▶ [Teks Dokumen]

'''

Dalam memberikan pelayanan, pembimbing rohani harus memberikan penjelasan mengenai hak, kewajiban, dan memberikan penguatan iman dan taqwa kepada korban.

Pasal 25

Dalam hal memberikan perlindungan dan pelayanan, advokat wajib :
a.    memberikan konsultasi hukum yang mencakup informasi mengenai hak-hak korban dan proses peradilan;
b.    mendampingi korban di tingkat penyidikan, penuntutan, dan pemeriksaan dalam sidang pengadilan dan membantu korban untuk secara lengkap memaparkan kekerasan dalam rumah tangga yang dialaminya; atau
c.     melakukan koordinasi dengan sesama penegak hukum, relawan pendamping, dan pekerja sosial agar proses peradilan berjalan sebagaimana mestinya.

Pasal 26

(1)    Korban berhak melaporkan secara langsung kekerasan dalam rumah tang¬ga kepada kepolisian baik di tempat korban berada maupun di tempat kejadian perkara.

'''

▶ [Data yang Diberikan]
'''

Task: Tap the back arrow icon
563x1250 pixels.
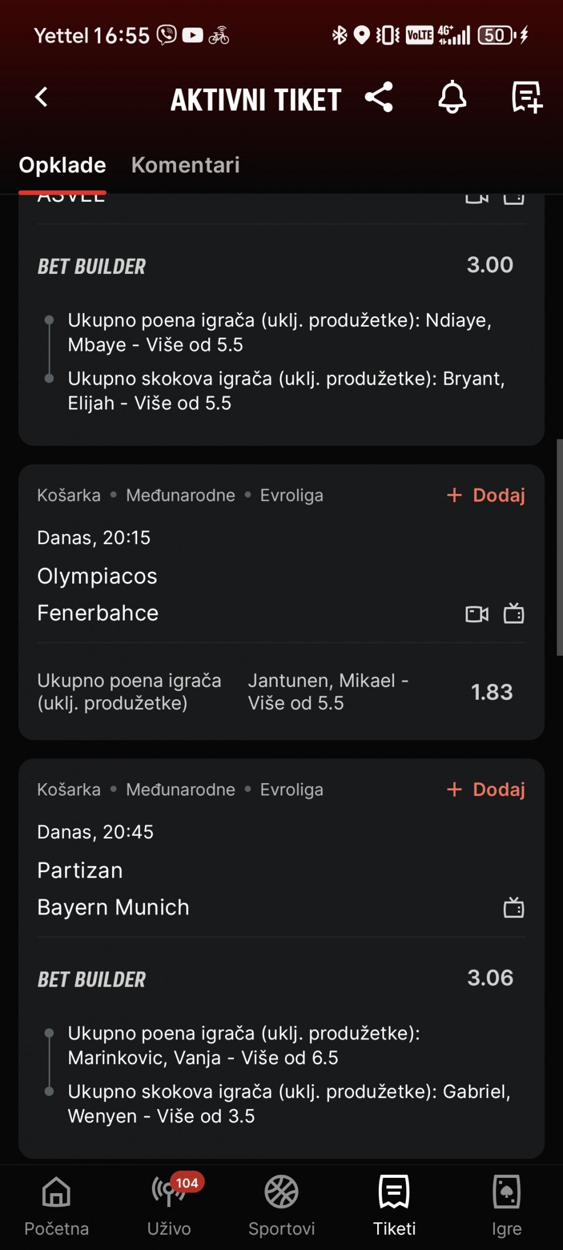Action: point(41,97)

'''

▶ [Deskripsi Soal]
Menurut Pasal 26 ayat (1) dalam teks dokumen, di mana saja korban berhak melapor secara langsung kepada kepolisian?

▶ [Jawaban Lengkap]
Korban berhak melapor kepada kepolisian, baik di tempat korban berada maupun di tempat kejadian perkara.